This is CST’s fourth annual report on antisemitic discourse, examining public discussion of antisemitism, Jews and Jewish issues in mainstream media and politics. It may be read in pdf format (51 pages, including graphics) at the publications section of CST’s website. The cover shows part of the page from “kill a jew day” on Facebook.
It is not CST’s intention to brand those in the report as antisemites. Nevertheless, their behaviours have distinctly negative impacts upon British Jews.
The report begins with an executive summary, which outlines the complexity of a situation in which explicit antisemitism is rare, but antisemitic themes persist in anti-Zionism. This is followed by introductory context about Jewish life in Britain, and philosophical and legal definitions of antisemitism. For example (p.10):
Antisemitism is a global phenomenon, occurring even where there are no Jews. Its manifestation and expression may range from violent thuggery and attempted genocide, to literary, philosophical and political discourse. Antisemitism has been described as an ideology in its own right; but Anthony Julius has argued that it is undeserving of such status and should rather be regarded as a polluter of ideologies.
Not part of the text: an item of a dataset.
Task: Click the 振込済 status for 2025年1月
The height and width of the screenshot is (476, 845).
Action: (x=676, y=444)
The contextualisation then continues, showing the relationship between British Jews, Zionism and Israel; and explaining how diverse political streams have each adopted versions of anti-Zionism that variously copy, obscure and refine older forms of antisemitism. For example (p.15):
‘Anti-Zionism’, in its content, motivation and physical antisemitic impacts, can differ greatly across the varying ideological streams (e.g., far left, far right, Islamist, anti-globalisation) within which it occurs. Nevertheless, ‘Zionist’ resonates across these ideologies as denoting a political, financial, military and media conspiracy that is centred in Washington and Jerusalem, and which opposes authentic local interests.
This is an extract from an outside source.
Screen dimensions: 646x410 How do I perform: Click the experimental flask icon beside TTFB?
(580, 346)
The two largest sections in the report concern the old antisemitic charge of secret Jewish power (which distinguishes antisemitism from other forms of racism); and the newer antisemitic trend to deny, minimise or simply abuse the Holocaust.
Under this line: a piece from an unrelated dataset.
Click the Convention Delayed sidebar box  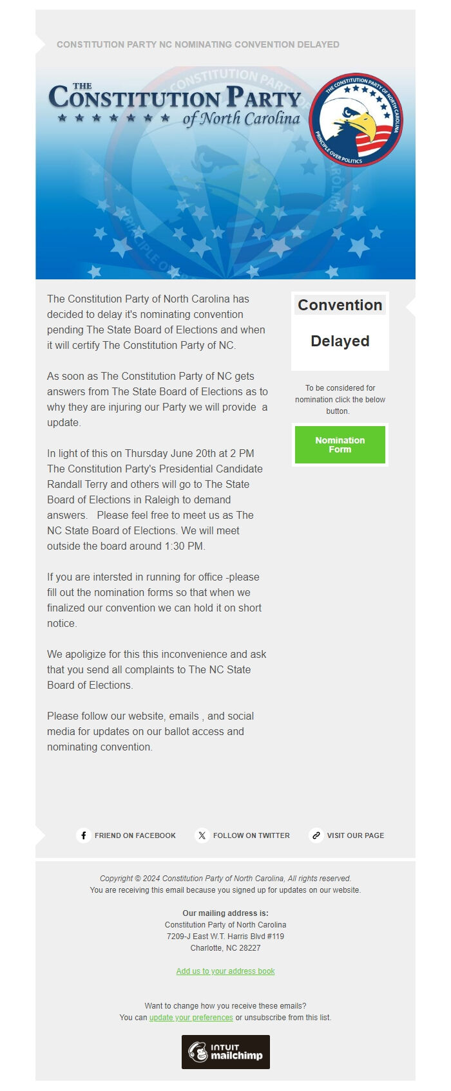pos(340,331)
Pages 21 to 27 discuss the Jewish power accusation. There are two cases from within the Palace of Westminster, featuring two (then) Labour MPs, Gerald Kaufman and Martin Linton at a Friends of Al Aqsa meeting, and Lord Phillips at a Palestine Solidarity Campaign meeting; two articles in the Independent concerning American pro-Israel lobbyists; Oliver Stone in the Sunday Times; articles on the website of Middle East Monitor; an article on Guardian Comment is Free, and a BBC Radio 4 broadcast in which a guest stated that between 500,000 and 1,000,000 Jews (ie over 5% of diaspora Jews) “will help the Mossad”.
Pages 32 to 39 discuss the misuse of the Holocaust. There are three cases of the British National Party denying or minimising the Holocaust. This is then followed by examples of the Socialist Workers Party obscuring an Auschwitz related-insult; the Scottish Palestine Solidarity Campaign repeatedly abusing the Holocaust in its anti-Israel propaganda; experienced anti-racsim activist Lee Jasper equating Israel with Nazis at an Islamic Human Rights Commission event; and a highly abusive Holocaust-Israel exchange of letters in the Morning Star, made even worse by the newspaper’s choice of headlines, such as “Israeli road could lead to a holocaust” (sic) and “Israel is happy to exterminate Palestinians.”
Other subjects in the report include over-hyped accusations of Jewish involvement in British racist groups; an Independent article attacking Stamford Hill’s orthodox Jewish community; antisemitism in UK-Saudi school texts and the prosecution of Mohammed Sandia for antisemitic comments in the blog section of the website of the Scotsman newspaper. The comments ended with:
Jews are not fit to breathe our air. they must be attacked wherever you see them; throw rocks at their ugly, hooked-nose women and mentally ill children, and light up the REAL ovens.